Science has a pretty good answer – evolution. Evolution can design organisms, through variation and natural selection. More importantly, we can ask – what would something designed by evolution look like? We can investigate the mechanisms of evolution and make predictions about how that would affect what we see in living nature. (So far all the predictions made by evolutionary theory have been confirmed, and multiple opportunities to falsify evolution have not done so.)

The inherent problem with ID is that it does not make any predictions. IDers profess to know nothing of the designer or the mechanisms of creation. What would life look like if it were designed? Like anything the designer wants, I suppose. So whatever we see in nature is compatible with ID, therefore ID makes no predictions, therefore it is not a scientific theory.

And (here is the ultimate point) there can therefore be no positive evidence for ID. ID is therefore doomed to rest upon the absence of evidence for other imagined alternatives (and again, for emphasis, it fails in this respect as well) – the argument from ignorance.

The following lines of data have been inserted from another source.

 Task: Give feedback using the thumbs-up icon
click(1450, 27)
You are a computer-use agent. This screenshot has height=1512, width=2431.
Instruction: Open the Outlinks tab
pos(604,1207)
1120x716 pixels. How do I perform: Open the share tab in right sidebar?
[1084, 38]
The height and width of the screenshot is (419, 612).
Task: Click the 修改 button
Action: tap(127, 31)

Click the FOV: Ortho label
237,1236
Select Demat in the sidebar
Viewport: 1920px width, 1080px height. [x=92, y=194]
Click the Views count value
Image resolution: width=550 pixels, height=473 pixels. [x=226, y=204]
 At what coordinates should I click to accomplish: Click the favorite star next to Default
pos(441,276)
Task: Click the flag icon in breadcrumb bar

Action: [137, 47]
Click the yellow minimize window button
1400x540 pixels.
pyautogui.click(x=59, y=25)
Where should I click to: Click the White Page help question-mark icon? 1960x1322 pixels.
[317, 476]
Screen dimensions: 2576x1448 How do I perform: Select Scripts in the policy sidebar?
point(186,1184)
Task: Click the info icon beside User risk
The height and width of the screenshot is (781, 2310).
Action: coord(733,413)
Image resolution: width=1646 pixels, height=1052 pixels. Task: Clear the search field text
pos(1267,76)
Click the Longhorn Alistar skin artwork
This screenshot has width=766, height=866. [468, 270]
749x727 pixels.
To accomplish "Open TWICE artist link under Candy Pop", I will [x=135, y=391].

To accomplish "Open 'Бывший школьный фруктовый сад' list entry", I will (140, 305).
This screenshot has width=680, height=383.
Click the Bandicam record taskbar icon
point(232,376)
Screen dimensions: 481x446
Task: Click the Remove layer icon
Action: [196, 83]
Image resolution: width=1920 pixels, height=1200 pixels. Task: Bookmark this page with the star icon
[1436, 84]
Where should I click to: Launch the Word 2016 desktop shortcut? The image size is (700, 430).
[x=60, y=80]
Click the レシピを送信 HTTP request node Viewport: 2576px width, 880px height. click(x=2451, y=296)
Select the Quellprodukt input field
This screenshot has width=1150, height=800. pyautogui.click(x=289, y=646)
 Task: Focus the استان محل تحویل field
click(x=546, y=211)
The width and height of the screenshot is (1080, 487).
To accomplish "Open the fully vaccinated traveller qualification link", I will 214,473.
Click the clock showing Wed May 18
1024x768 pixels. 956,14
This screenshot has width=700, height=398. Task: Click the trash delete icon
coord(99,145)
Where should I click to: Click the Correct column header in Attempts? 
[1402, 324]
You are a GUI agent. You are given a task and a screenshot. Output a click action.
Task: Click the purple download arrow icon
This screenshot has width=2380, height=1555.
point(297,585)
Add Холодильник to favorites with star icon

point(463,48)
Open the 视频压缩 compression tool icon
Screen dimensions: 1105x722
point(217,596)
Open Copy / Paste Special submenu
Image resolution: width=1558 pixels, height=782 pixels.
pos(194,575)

But IDers, as the Crandaddy statement demonstrates, have fallen into the trap of thinking that if something is True (with a capital “T”) then it must be possible for there to be positive evidence for it. This is not a valid position, however. Science is not about what is True but about what we can know. Things can be True but unknowable and therefore outside the methods of science. It may be the ultimate truth of reality that an omnipotent creator designed the universe to look exactly as if it evolved naturally – but we’ll never know, as this is not a scientific notion.

If it is not possible to have positive evidence (and this seems to be what Crandaddy is implying by saying that ID critics cannot say what such evidence for design would be) then what? What I have argued above is that therefore the hypothesis is not falsifiable and therefore not science. What Crowther and other IDers argue, however, is that therefore the absence of evidence for alternatives (again the argument from ignorance) is acceptable.

In other words, what the ID community has done is put forth a flawed hypothesis that is not scientific because it does not allow for positive evidence, then challenge the scientific community to explain how there could be positive evidence for their flawed hypothesis or be forced to accept the argument from ignorance as legitimate. That’s quite an intellectual shell-game, but then creationists and IDers are very good at that.